Species identification of Panax ginseng throughout the entire industrial chain: From the ginseng field to highly processed products

Abstract

Panax ginseng has been highly treasured in Asian countries due to its long history, more types of pharmaceutically active ginsenosides, and prominent pharmacological effects. However, the potential adulteration of P. ginseng with P. quinquefolius or P. notoginseng poses serious health risks to consumers and disrupts market stability within the ginseng industry. To address this challenge, a simple real-time PCR assay for rapid screening of field P. ginseng and a reliable multiplex PCR method for species identification of highly processed ginseng products were respectively established, based on the InDel markers derived from nuclear and mitochondrial intron sequences. The real-time PCR assay, coupled with a simple NaOH-Tris DNA extraction method, facilitates high-throughput screening of field ginseng samples based on the Tm values of PCR products with a single pair of primers.
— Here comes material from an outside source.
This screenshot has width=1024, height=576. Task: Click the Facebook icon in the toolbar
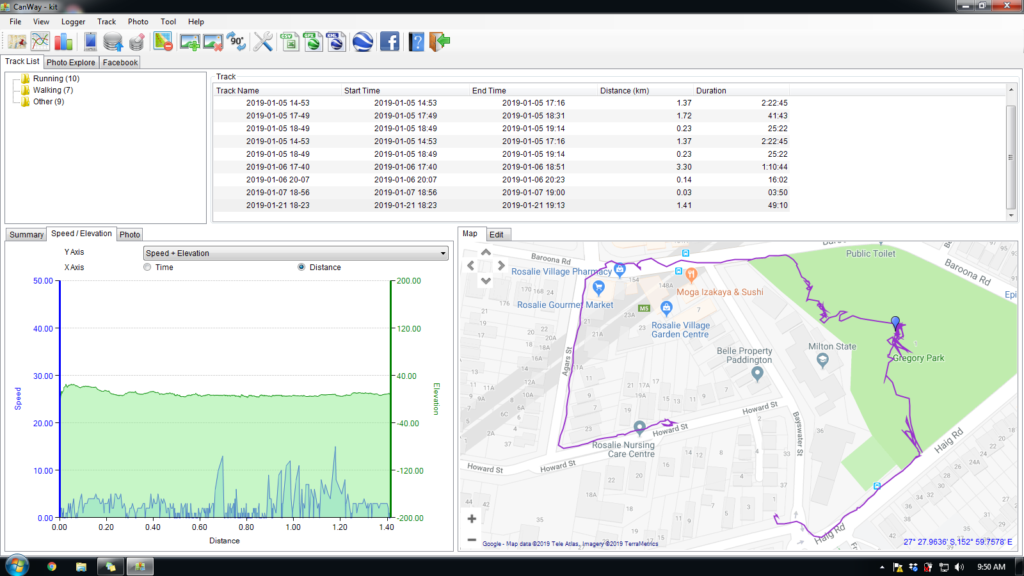coord(390,42)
The multiplex PCR assay, targeting the mitochondrial nad1 and nad5 InDel markers, could detect exogenous adulteration of P. quinquefolius or P. notoginseng at a remarkable detection limit of 0.001 ng and successfully identified the original species in various forms of highly processed ginseng products. The results indicate that mitochondrial InDel markers resist DNA degradation better than nuclear ones, making them more suitable for species identification in highly processed ginseng products that contain trace amounts of degraded DNA. The present study provides robust InDel marker-based methods for species identification across the entire ginseng industrial chain, from the ginseng field to final processed products, thereby serving as reliable tools for ensuring the authenticity of P. ginseng products.